** Work order **
The answer should consist of every record, reproduced exactly.

** Dataset **
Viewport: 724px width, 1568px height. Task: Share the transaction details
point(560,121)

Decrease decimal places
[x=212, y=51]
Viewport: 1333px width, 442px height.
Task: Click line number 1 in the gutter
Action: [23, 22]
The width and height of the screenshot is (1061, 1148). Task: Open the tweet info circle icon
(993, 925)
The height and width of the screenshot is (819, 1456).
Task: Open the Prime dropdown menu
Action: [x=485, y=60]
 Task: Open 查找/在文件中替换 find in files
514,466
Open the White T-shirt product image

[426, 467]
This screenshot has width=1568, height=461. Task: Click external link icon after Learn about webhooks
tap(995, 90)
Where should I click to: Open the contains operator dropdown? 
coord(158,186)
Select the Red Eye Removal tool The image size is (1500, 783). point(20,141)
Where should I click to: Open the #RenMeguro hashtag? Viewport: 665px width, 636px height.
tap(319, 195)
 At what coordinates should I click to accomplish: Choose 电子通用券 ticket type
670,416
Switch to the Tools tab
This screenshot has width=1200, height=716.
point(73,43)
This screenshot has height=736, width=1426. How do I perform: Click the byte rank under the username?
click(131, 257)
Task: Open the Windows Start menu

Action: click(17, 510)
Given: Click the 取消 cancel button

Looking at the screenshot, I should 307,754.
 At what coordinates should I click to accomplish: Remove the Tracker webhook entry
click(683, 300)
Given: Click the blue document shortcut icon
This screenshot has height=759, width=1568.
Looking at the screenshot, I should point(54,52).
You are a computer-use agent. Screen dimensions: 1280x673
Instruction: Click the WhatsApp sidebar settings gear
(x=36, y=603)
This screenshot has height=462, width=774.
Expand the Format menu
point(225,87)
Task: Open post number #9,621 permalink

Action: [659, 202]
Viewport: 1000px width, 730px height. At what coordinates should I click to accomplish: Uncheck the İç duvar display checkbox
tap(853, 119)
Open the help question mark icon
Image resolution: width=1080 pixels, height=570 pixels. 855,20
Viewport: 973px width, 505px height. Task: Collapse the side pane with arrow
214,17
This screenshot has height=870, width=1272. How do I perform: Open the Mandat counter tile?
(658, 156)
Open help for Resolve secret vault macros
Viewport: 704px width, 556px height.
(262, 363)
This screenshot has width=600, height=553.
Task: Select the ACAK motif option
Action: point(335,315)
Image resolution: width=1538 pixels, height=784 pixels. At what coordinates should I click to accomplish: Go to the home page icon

** Exercise answer **
Viewport: 724px width, 1568px height. Task: Share the transaction details
point(560,121)

Decrease decimal places
[x=212, y=51]
Viewport: 1333px width, 442px height.
Task: Click line number 1 in the gutter
Action: [23, 22]
The width and height of the screenshot is (1061, 1148). Task: Open the tweet info circle icon
(993, 925)
The height and width of the screenshot is (819, 1456).
Task: Open the Prime dropdown menu
Action: [x=485, y=60]
 Task: Open 查找/在文件中替换 find in files
514,466
Open the White T-shirt product image

[426, 467]
This screenshot has width=1568, height=461. Task: Click external link icon after Learn about webhooks
tap(995, 90)
Where should I click to: Open the contains operator dropdown? 
coord(158,186)
Select the Red Eye Removal tool The image size is (1500, 783). point(20,141)
Where should I click to: Open the #RenMeguro hashtag? Viewport: 665px width, 636px height.
tap(319, 195)
 At what coordinates should I click to accomplish: Choose 电子通用券 ticket type
670,416
Switch to the Tools tab
This screenshot has width=1200, height=716.
point(73,43)
This screenshot has height=736, width=1426. How do I perform: Click the byte rank under the username?
click(131, 257)
Task: Open the Windows Start menu

Action: click(17, 510)
Given: Click the 取消 cancel button

Looking at the screenshot, I should 307,754.
 At what coordinates should I click to accomplish: Remove the Tracker webhook entry
click(683, 300)
Given: Click the blue document shortcut icon
This screenshot has height=759, width=1568.
Looking at the screenshot, I should point(54,52).
You are a computer-use agent. Screen dimensions: 1280x673
Instruction: Click the WhatsApp sidebar settings gear
(x=36, y=603)
This screenshot has height=462, width=774.
Expand the Format menu
point(225,87)
Task: Open post number #9,621 permalink

Action: [659, 202]
Viewport: 1000px width, 730px height. At what coordinates should I click to accomplish: Uncheck the İç duvar display checkbox
tap(853, 119)
Open the help question mark icon
Image resolution: width=1080 pixels, height=570 pixels. 855,20
Viewport: 973px width, 505px height. Task: Collapse the side pane with arrow
214,17
This screenshot has height=870, width=1272. How do I perform: Open the Mandat counter tile?
(658, 156)
Open help for Resolve secret vault macros
Viewport: 704px width, 556px height.
(262, 363)
This screenshot has width=600, height=553.
Task: Select the ACAK motif option
Action: point(335,315)
Image resolution: width=1538 pixels, height=784 pixels. At what coordinates should I click to accomplish: Go to the home page icon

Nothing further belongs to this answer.